I have detailed in previous posts about the problems with the Noahide movement. In this post, I will offer a solution.
In order to regain control of the Noahide movement, to wrest authority from the rabbis who have turned it into a Jewish sect (or, in the case of the gerrings, a cult), we need to first establish a paradigm for the Noahide Code.
First of all, we need to understand that every man, woman and child who is not Jewish (according to halakha) is a Noahide. That means that every non-Jew is under the Noahide Law whether they accept it or not. This means the issue is not conversion but teshuvah. You don’t have to walk down the aisle and shake the rabbi’s hand to become a Noahide. You already are a Noahide.
The Noahide Law is a moral and legal code. Since the Noahide prohibition of idolatry is based on the mitzvah to believe in no divinity but God [Shemos 20:3], the Noahide Law is neither a religion nor the basis for religion. There are no positive commandments for prayer, sacrifice, keeping kosher, Yom Tov or any other religious observances associated with Israel’s service to Hashem. Most importantly, there is no positive commandment for a non-Jew (Noahide) to “believe in God.” This means that the key to becoming a frum Noahide is not belief but observance.
The Noahide Law is meant to be all-inclusive. This means that the Noahide Code must be adaptable and accessible to every society and every culture, while on the individual level it should appeal to everyone from the most spiritual God-fearer to the most hard-boiled atheist. Up to now, the Noahide Law has been confined to a narrow demographic. The target audience has been those coming out of organized religion, primarily evangelistic ex-Christians. This approach is wrong, and it has crippled the growth of acceptance and availability of the Noahide Law.
According to the Talmud [Chullim 33a] as well as certain rabbinic authorities such as Ramban— “[The Noahide Law should be] comparable to the civil laws about which Israel was commanded,” (Ramban’s commentary to Bereishis 34:13)—the Noahide law is not to be as strict or exact as Jewish law.

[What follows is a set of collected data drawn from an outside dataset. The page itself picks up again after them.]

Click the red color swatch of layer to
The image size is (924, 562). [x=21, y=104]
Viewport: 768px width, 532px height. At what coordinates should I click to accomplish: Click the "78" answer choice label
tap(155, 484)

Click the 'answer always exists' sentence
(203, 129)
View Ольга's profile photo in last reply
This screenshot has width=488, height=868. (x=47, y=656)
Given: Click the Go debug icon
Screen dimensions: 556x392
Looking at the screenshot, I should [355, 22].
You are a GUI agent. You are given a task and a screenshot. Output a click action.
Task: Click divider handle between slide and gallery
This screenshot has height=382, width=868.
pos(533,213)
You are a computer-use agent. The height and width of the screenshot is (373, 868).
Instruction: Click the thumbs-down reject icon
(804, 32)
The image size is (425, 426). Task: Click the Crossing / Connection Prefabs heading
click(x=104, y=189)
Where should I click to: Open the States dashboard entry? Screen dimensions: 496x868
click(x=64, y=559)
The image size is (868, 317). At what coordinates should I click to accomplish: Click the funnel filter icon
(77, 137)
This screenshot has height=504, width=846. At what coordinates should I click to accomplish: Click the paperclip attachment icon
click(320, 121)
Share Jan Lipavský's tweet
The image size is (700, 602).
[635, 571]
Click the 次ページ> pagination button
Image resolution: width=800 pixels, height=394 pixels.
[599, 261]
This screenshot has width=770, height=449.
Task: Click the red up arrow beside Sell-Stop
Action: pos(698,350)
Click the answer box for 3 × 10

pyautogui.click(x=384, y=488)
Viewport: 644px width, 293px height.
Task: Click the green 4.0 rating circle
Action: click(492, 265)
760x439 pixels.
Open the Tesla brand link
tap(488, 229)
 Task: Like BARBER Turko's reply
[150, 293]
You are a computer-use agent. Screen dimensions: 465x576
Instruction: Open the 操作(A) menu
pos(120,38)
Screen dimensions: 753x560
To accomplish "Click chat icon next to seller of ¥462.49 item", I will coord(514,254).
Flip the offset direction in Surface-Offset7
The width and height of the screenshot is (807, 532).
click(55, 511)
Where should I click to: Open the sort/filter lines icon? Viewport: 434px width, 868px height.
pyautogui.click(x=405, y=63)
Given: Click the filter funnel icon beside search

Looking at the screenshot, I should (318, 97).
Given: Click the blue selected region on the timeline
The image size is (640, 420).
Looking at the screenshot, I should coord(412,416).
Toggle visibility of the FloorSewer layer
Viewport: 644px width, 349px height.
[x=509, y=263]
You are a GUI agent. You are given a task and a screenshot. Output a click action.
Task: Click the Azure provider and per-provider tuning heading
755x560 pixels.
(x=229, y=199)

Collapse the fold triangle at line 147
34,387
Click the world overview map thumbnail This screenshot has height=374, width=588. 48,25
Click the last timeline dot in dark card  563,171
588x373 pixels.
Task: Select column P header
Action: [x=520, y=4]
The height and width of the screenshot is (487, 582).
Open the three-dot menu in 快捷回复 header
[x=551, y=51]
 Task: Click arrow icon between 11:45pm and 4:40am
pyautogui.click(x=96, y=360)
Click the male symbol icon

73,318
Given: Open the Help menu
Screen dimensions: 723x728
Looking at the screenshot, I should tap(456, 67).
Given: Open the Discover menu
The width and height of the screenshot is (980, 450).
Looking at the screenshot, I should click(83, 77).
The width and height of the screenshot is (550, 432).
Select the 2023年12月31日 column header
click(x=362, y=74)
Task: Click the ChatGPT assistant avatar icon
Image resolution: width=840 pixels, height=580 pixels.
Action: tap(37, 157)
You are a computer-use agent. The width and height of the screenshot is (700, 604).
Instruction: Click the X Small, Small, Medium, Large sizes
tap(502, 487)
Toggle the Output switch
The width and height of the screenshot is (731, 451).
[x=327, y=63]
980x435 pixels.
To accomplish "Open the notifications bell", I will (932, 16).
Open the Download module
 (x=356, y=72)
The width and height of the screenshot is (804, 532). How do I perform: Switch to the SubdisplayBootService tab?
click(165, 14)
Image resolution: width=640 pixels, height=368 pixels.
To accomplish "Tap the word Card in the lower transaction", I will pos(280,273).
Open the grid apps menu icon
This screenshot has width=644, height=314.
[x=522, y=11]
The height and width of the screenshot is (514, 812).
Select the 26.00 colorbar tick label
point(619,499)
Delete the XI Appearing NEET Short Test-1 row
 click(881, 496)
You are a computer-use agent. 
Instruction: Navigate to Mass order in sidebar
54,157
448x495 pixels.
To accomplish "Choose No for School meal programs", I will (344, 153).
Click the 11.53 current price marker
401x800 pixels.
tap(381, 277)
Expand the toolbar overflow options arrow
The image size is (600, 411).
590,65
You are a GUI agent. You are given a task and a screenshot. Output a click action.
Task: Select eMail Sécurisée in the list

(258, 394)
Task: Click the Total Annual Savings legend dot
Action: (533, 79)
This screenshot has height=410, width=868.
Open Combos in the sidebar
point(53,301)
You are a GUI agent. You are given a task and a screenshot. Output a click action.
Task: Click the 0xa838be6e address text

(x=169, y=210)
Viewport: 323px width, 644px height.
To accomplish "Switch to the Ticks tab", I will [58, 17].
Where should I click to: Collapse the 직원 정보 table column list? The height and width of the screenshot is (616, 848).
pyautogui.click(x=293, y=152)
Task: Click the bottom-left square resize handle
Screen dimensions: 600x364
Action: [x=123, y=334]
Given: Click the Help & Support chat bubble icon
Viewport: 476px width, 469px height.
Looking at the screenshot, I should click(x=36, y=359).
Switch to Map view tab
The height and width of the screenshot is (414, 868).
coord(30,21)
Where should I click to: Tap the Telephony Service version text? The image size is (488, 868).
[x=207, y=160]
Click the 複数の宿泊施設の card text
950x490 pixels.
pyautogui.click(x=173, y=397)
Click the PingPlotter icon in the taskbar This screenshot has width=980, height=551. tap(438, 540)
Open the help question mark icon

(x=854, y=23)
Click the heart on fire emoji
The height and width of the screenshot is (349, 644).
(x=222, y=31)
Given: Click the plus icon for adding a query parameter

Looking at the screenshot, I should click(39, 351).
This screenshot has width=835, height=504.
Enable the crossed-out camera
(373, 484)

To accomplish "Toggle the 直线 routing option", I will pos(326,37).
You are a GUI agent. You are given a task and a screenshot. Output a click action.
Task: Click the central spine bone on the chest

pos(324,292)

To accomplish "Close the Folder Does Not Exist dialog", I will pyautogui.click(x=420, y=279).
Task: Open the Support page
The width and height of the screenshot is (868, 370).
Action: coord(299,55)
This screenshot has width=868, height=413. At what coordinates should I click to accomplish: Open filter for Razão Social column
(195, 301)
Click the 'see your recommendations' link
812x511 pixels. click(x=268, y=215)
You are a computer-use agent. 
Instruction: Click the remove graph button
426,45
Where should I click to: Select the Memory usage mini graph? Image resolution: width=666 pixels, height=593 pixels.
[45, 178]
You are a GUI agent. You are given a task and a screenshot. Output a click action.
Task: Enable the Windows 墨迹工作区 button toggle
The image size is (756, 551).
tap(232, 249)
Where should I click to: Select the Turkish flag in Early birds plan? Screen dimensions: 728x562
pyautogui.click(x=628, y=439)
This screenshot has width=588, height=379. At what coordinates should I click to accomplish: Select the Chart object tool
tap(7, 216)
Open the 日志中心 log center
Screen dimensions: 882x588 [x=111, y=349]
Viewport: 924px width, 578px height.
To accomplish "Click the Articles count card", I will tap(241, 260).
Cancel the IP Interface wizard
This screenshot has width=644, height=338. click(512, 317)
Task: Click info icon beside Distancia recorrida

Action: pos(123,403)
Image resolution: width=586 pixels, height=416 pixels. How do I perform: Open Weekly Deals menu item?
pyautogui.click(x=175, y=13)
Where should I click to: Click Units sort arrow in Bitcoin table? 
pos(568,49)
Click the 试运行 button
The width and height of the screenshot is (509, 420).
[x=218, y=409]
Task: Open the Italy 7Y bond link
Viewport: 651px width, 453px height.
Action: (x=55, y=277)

The details of the Noahide Law are to be worked out by the Noahides themselves, not the rabbis. “Non-Jews have to learn Torah and they cannot rely on asking Jews questions about each and every detail what to do, especially since there is no assumption that a Jew will know all the details of the seven Bnei Noah commandments for there are a number of differences and modifications concerning their own obligations.”—Rabbi Menachem Mendel Schneerson, Kol Baye Olam. [taken from Elisheva Barre’s Torah for Gentiles.] Also, “דּרכים are the main roads and ארחות are its branches…the nations will say, ‘Although we have only been taught the דּרכים — the fundamentals of the religion—nevertheless we will strive to learn its details on our own—בּארחתיו ונלכה)'”—Malbim, Isaiah 2:3). Stavsky, Trei Asar, Vol. II, 29. What this means is that detailed books about Noahide “prayers” and Noahide “Shulchan Aruchs” are misguided attempts to develop the Noahide Law into a religious sect of Judaism.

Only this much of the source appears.